Regional Management Corp (RM) delivered a positive QQ4 2024 set of results, underscored by a return to profitability and record portfolio size. Net income of $9.9 million and diluted EPS of $0.98 marked a meaningful improvement versus the prior-year period (which included restructuring charges and a larger loan sale-related noise). Sequentially, RM grew net finance receivables to a record $1.9 billion, up $73 million from the prior quarter, while total revenues reached a quarterly high in the quarter with a revenue yield of 33.4%, up 110 basis points YoY. The company also demonstrated disciplined expense management, with G&A roughly flat YoY and an operating expense ratio of 14%, reflecting efficiency gains as scale increased. Management emphasized a strategic shift toward higher-margin auto-secured and small loans, supported by a “barbell” portfolio construction that balances risk and return.
For the full year 2024, RM reported a 7% revenue increase and a material improvement in net credit losses (NCL), with the loss rate down about 120 basis points YoY and a 40 basis point improvement in the operating expense ratio. Net income more than doubled versus 2023, and return on assets (ROA) rose meaningfully (management cites ~2.3% for 2024). Looking ahead, RM guided to a minimum 10% portfolio growth in 2025 and a meaningful improvement in net income, though the company will not provide full-year 2025 net income guidance due to CECL-related dynamics. The first quarter is expected to remain seasonally softer for originations, with revenues ahead of prior year but net income historically lower in the first half, before step-ups in second-half profitability as portfolio size expands and net credit losses normalize.
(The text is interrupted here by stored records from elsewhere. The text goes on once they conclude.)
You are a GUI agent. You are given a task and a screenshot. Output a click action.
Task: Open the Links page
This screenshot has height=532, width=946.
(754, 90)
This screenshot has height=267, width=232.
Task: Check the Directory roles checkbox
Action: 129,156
Key takeaways for investors are the strength of RM’s growth engine (opening four branches in Q4 and planning eight more in Q1 2025), the favorable mix toward auto-secured lending with superior credit performance, and the continuing challenge of CECL provisioning at origination in faster-growth scenarios. The balance sheet remains liquidity-rich with a diversified funding stack, including a $250 million securitization completed in November 2024, and a fixed-rate debt portion of about 79%. The company’s valuation remains modest by many credit-finance peers (P/B ~0.92, P/E ~8.3), suggesting upside exists if RM can sustain portfolio growth while managing credit risk and funding costs.